What you have to do – Only the lines from the start of the data to the line containing "This screenshot has width=644, height=287.", both included, should be output, exactly and without pictures.

(Items from a dataset)
★ ★ ★

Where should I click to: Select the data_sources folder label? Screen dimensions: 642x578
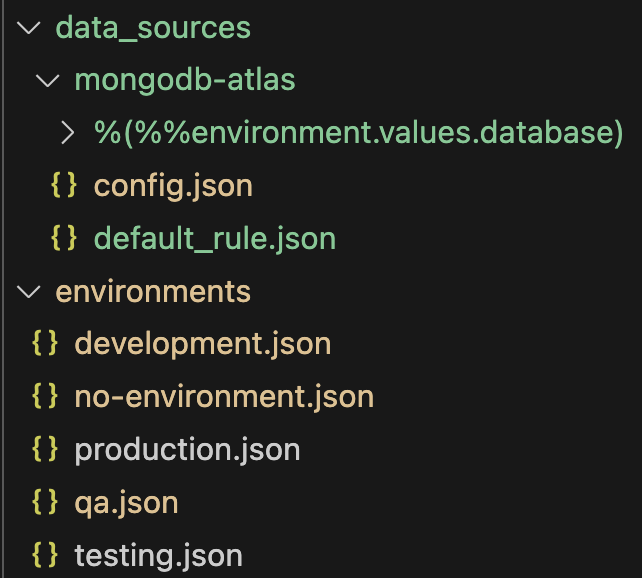click(x=153, y=27)
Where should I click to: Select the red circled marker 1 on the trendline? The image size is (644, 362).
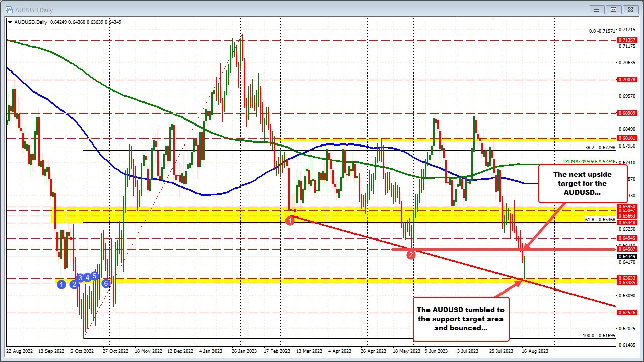[290, 221]
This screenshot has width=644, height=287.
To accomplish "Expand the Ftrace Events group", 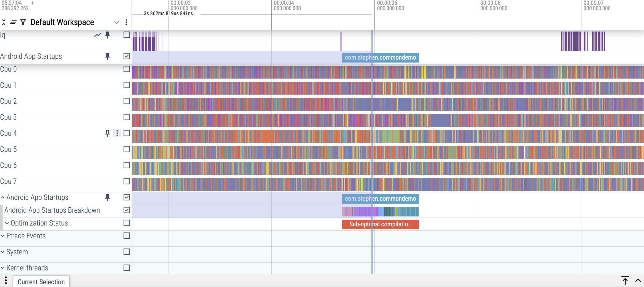I will pyautogui.click(x=3, y=236).
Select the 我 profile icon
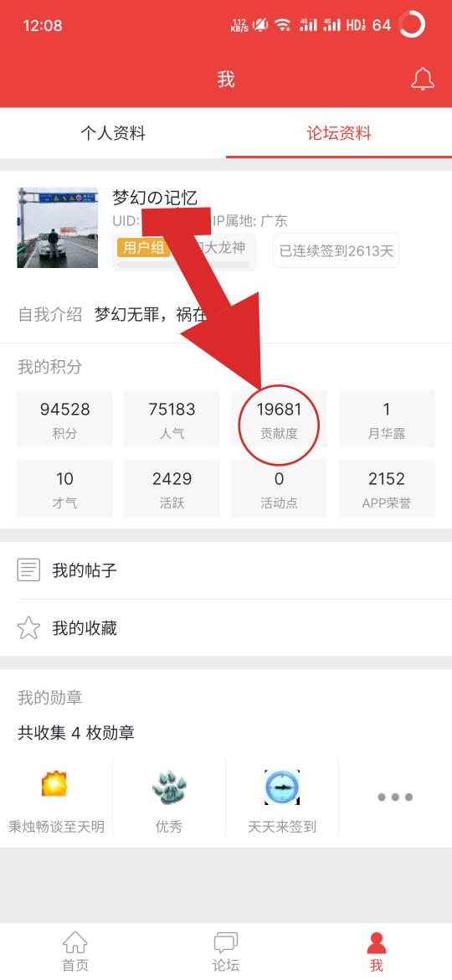The image size is (452, 980). pyautogui.click(x=377, y=942)
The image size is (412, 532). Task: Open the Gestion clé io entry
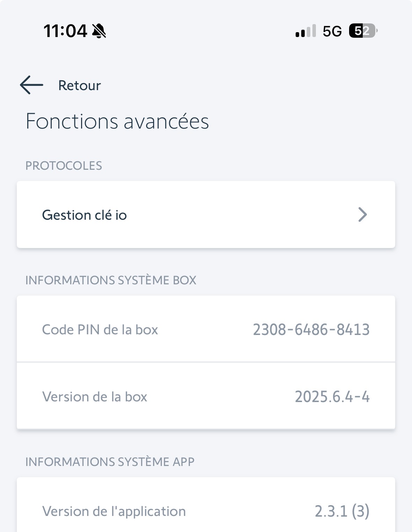click(x=84, y=215)

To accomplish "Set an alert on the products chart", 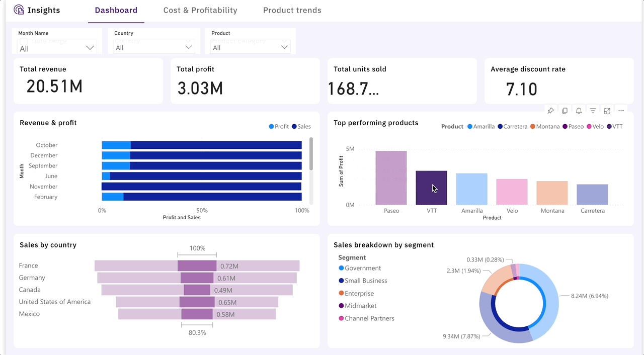I will click(x=579, y=111).
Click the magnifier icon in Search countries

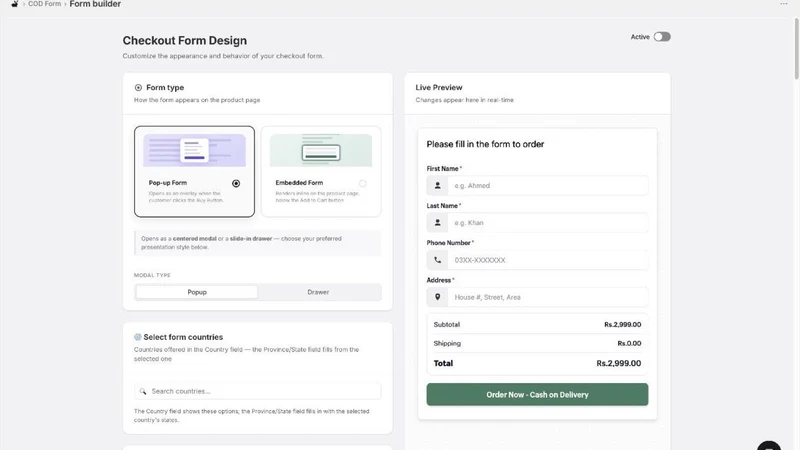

★ ★ ★

Task solution –
Where should I click to: Select the data_sources folder label? Screen dimensions: 642x578
click(x=153, y=27)
Where should I click to: Select the red circled marker 1 on the trendline? The image size is (644, 362).
[290, 221]
This screenshot has width=644, height=287.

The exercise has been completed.